At the time, 8th Brigade was stationed in Fiji having been sent there in late 1940 to guard against a possible attack in the event Japan entered the war and attacked the island nation. Shortly after taking command, Row implemented a test of his unit by holding an exercise under the guise of a Japanese invasion. This uncovered a variety of equipment and training deficiencies in the brigade. The brigade remained in Fiji in a defensive role until August 1942, when they returned to New Zealand and undertook home defence duties as part of the newly formed 3rd Division, under the command of Major General Harold Barrowclough.

In August 1943, the 3rd New Zealand Division was assigned a role in the ongoing Solomon Islands campaign, which was being directed by Vice Admiral William Halsey, the overall commander of Allied forces in the South Pacific area. Row's brigade did not participate in the first action the New Zealanders were involved in, the Battle of Vella Lavella. However, it played the major role in the following month's Battle of the Treasury Islands. The Treasuries, which consisted of two main islands, Mono and Stirling, were to the south of the larger island of Bougainville and were seen by the Allies as a stepping-stone towards landing forces there. The operation would be the first amphibious landing mounted under fire by New Zealand forces since the Gallipoli landing in 1915.

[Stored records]
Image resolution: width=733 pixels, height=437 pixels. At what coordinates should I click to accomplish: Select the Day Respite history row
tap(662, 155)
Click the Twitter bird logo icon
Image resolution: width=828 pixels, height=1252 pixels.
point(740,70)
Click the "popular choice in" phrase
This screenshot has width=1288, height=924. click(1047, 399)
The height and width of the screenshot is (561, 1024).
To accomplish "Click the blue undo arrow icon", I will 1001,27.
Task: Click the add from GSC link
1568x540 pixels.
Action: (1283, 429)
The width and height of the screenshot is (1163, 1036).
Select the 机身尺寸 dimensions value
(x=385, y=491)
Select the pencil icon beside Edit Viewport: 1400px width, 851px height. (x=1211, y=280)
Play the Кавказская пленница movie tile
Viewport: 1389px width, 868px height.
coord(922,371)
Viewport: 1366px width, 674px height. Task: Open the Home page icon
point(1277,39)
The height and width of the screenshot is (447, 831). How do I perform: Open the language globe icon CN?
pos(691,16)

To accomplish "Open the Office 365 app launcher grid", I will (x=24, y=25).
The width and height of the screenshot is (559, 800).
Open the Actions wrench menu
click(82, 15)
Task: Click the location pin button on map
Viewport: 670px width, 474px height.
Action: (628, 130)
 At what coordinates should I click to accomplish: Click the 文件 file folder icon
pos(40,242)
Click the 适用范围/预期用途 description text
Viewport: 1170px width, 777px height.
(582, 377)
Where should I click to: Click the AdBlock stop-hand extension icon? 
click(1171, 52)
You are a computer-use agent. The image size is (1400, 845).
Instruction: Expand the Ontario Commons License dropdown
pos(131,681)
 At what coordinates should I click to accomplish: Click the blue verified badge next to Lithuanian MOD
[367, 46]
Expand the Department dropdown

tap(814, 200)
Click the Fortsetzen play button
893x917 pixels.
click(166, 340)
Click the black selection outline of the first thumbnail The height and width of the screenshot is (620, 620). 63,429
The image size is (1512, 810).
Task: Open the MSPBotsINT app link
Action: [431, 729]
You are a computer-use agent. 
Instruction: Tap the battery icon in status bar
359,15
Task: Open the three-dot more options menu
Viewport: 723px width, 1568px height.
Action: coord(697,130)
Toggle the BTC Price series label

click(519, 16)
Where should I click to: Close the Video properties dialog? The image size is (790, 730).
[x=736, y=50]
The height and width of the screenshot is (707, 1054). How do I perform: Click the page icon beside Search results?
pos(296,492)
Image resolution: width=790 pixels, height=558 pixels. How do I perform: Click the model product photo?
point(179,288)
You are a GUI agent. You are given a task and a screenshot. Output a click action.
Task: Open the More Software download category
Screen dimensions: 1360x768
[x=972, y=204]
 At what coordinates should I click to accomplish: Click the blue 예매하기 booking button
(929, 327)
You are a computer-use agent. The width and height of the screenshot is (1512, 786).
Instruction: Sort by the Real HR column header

● **TASK DIRECTIONS**:
In the passage on 8th Brigade, what were the two main islands of the Treasuries? This data was taken from a separate source.

● **SOLUTION FOR THIS EXERCISE**:
Mono and Stirling.